I mean, we might be able to slip Hitler and Pol Pot in now and then during our customary calm and nuanced discussions around here, but you don't do it when it'll be on al-Jazeera in 45 minutes, for Pete's sake.

Hitler is more than a historical figure, he's an eponym for genocide, as is Pol Pot, an absolute for comprehensive extermination, just the perception we're fighting in the Islamic world. He may be, relatively speaking, correct, but what was the man thinking?

And I would never under any circumstances compare you to Hitler in any way, shape, matter or form, WS. I'd prefer if nobody do it to me, either, but I guess all we crypto-Nazis feel that way.

Oh, well.

7:56 PM  
Anonymous Anonymous said...

Who would tvd think of when hearing objective descriptions of what our people have done in our name? Skull and Bones?

Apparently, fearing the repetition of truthful words on al-Jazeera, he would deny thinking of the Nazis and make the dishonest leap to accuse Dick Durbin of calling Gitmo a death camp (see, that's how the Republican logic works). This denial of Durbin's right to tell the truth is the heart of the conservative lock-step on the war that is so dear to tvd's wish for a monolithic U.S.

So, I conclude that, however intellectually gifted tvd admittedly is, which certainly sets him apart from the common run of trolls, he is in fact a troll, and there's no point in arguing with him. He comes here for an argument.

6:43 PM  
Blogger Tom Van Dyke said...

Apparently, Mr. Voltaire has left the building.

From Wiki:

"As a pejorative, the term "troll" may also be a slander of opponents in heated debates, a tactic often used by trolls and non-trolls. Many times a person will post a sincere message that they are emotionally sensitive about and trolls know that the easiest way to upset them is to falsely claim that they are a troll. On other occasions a person may not instantly understand or fit into the social norms of a forum where most people are the same - and so acting just slightly out of social norms, often unintentionally, for legitimate reasons gets the poster falsely called a troll. Sometimes when a person just wants to be funny, they are accused of trolling, when that is not their intent. Many trolls now find that the traditional trolling tactics are so overused and commonplace that they have to disguise their trolling to make it effective - although, quite often, the disguising merely involves falsely accusing others of being trolls themselves."

Hmmm. Well, thanks for not calling me a Nazi, anyway, LL.

3:44 AM  
Anonymous Anonymous said...

tvd, you're welcome.

Funny quote you've got there - obviously written by someone who has been regularly accused of being a troll. The writer is smarting from being accused openly, rather than slyly, as you have done, but no hard feelings. You merely returned my insult with tu quoque, however quietly.

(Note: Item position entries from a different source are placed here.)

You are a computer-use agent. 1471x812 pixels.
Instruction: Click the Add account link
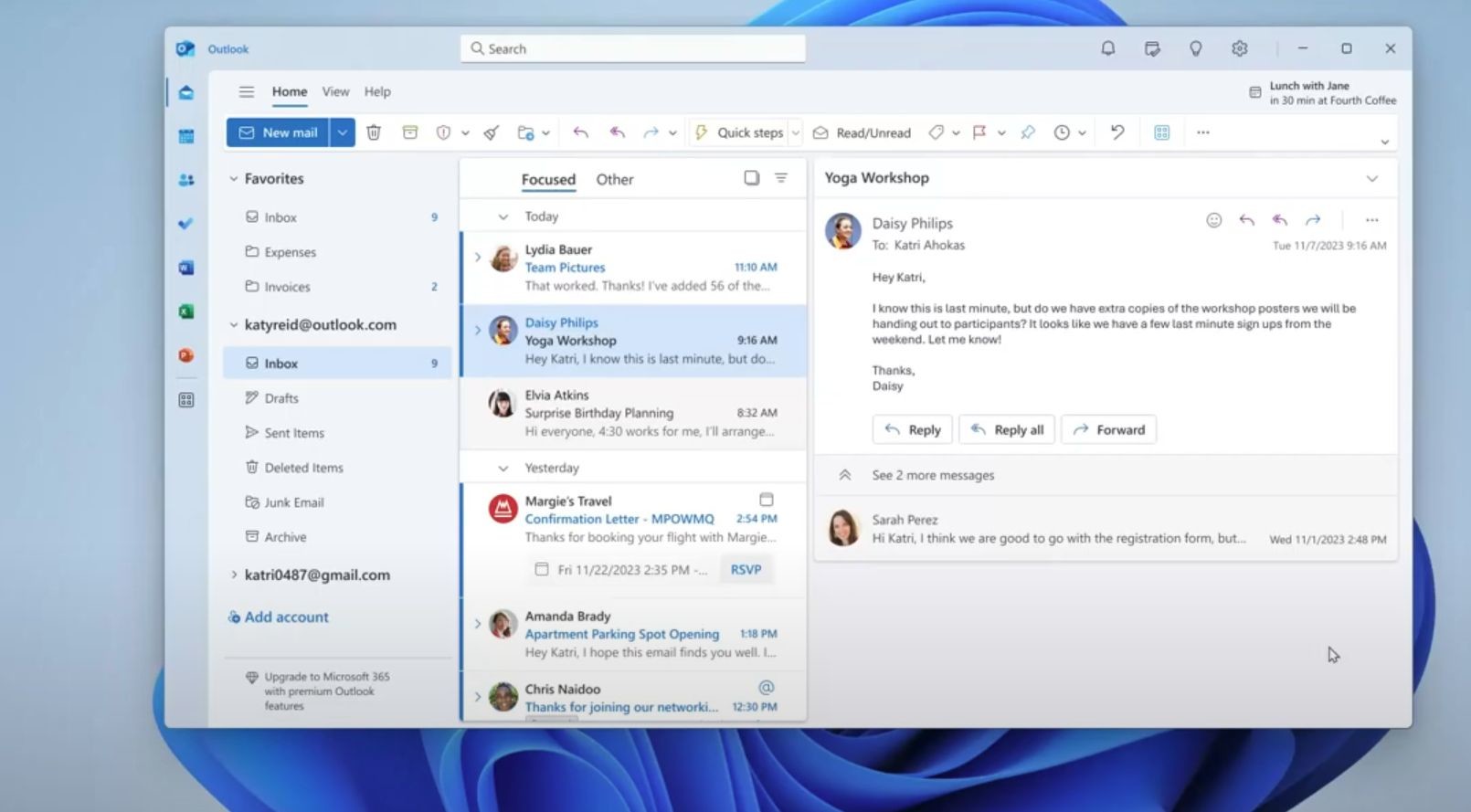286,617
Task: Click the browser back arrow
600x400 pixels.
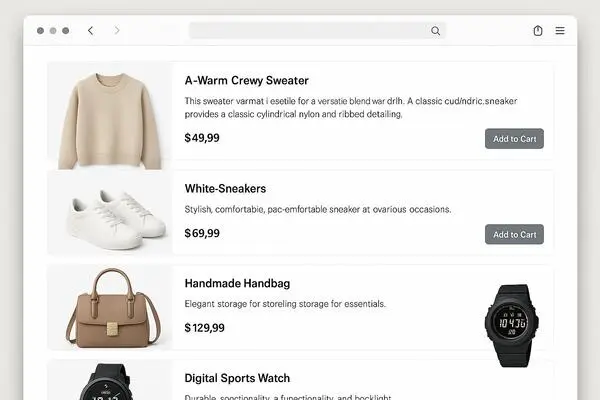Action: (x=90, y=31)
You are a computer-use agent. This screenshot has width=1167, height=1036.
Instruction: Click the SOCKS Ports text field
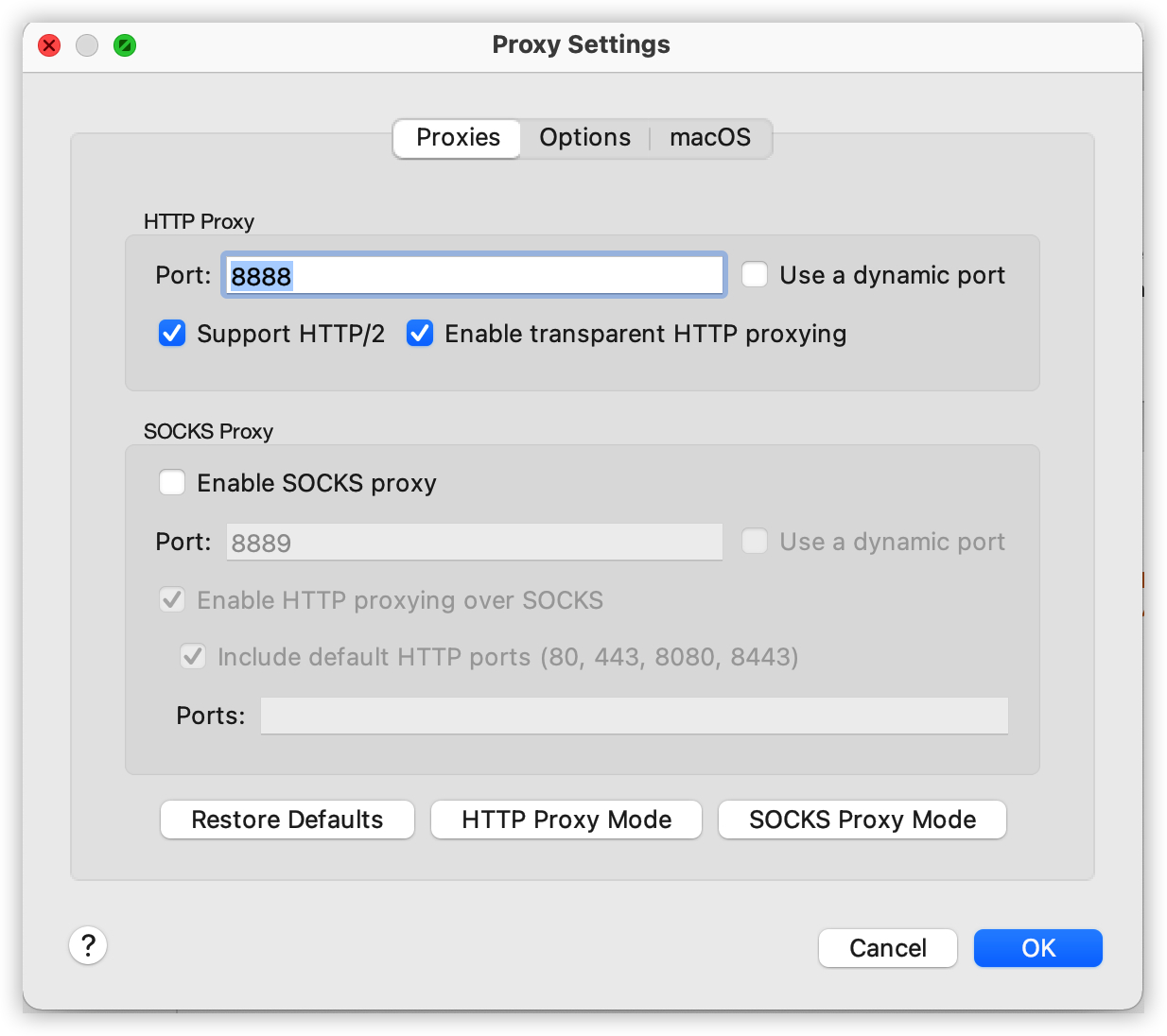click(634, 716)
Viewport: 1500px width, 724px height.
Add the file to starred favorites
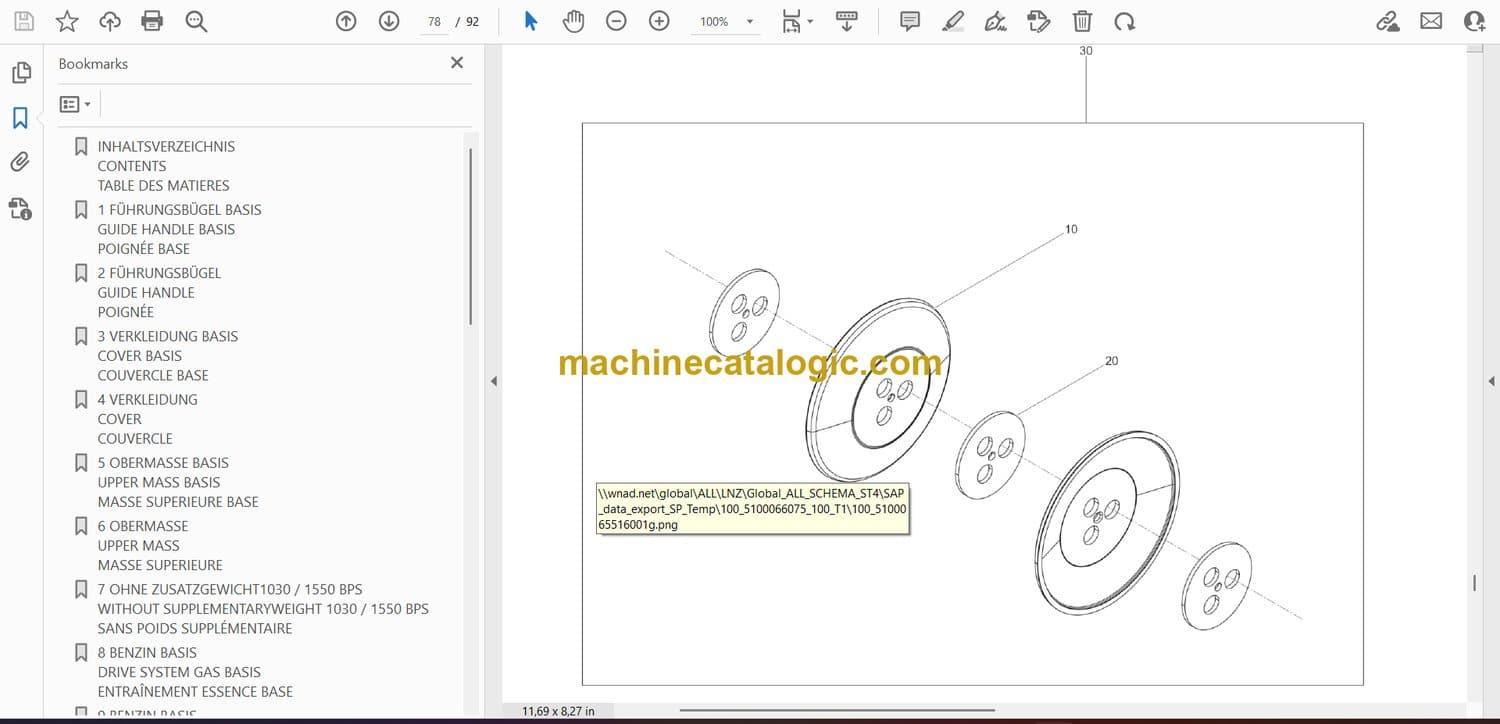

The passage you quoted is quite a laundry list of rationalizations for trolls and nontrolls alike. Some cooperative wiki-writes should turn it into a definitive taxonomy of troll defenses. Then we'd have something. But, what, exactly?

10:19 AM  
Anonymous Anonymous said...

tvd opines "But until somebody breaks out the Zyklon B, ya can't play the Hitler Card. Period."

Wonder if he has seen this list of God's Own Party's playing the card? I musta missed the Zyklon B.

so sez The Duke of Prunes

8:33 PM  
Blogger Tom Van Dyke said...

The article I liked to had GOP Sen. Rick Santorum front and center.

It is wrong, and it is specious. Period.